No entanto, algumas pessoas provenientes de famílias com longevidade excepcional parecem desfrutar de vantagens biológicas que as ajudam a manter a saúde, apesar dos fatores ambientais e comportamentais que afetam a todos nós”, explicou o principal autor do estudo, Eric Reed, em comunicado à imprensa.

Os cientistas não sabem afirmar com certeza o porquê isso acontece, mas dizem que o estudo mostra fortes evidências de que as famílias de centenários têm vantagem no envelhecimento saudável.

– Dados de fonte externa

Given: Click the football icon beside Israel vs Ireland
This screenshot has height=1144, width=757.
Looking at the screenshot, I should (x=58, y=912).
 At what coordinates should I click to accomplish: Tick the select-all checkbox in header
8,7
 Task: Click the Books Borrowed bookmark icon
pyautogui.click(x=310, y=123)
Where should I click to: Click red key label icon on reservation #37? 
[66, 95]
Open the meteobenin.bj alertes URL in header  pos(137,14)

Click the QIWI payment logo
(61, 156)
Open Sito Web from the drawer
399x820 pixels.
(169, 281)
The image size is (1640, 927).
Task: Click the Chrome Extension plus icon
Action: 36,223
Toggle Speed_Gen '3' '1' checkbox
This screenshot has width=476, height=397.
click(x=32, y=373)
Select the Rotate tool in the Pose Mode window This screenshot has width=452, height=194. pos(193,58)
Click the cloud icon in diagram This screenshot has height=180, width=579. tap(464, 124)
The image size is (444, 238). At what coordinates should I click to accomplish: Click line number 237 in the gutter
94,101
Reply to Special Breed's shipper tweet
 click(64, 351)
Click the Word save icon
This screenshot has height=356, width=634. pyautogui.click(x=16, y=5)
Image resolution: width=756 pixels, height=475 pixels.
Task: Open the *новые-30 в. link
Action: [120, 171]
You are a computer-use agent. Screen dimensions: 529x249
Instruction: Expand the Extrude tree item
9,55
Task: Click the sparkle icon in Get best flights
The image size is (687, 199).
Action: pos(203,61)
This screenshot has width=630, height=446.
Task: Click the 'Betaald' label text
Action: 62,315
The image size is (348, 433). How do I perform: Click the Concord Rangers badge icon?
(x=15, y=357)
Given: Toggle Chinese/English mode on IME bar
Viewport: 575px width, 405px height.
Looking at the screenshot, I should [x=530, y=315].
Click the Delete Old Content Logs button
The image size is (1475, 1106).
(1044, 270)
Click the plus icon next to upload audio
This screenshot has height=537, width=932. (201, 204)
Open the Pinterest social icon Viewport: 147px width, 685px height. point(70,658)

“Este estudo não foi concebido para identificar as características hereditárias específicas que beneficiam os filhos de centenários.
No entanto, estudar famílias com longevidade excepcional pode fornecer uma perspectiva única sobre a biologia do envelhecimento saudável.
Nossas descobertas oferecem uma forte justificativa para estudar centenários e suas famílias a fim de descobrir os fatores biológicos que promovem a longevidade e protegem esses indivíduos de doenças relacionadas à idade”, explicou Milman.

Os cientistas agora esperam que a descoberta desses fatores possa criar tratamentos que imitem os efeitos dos mecanismos naturais de longevidade, ajudando potencialmente pessoas que não herdaram uma longevidade excepcional a viver vidas mais longas e saudáveis.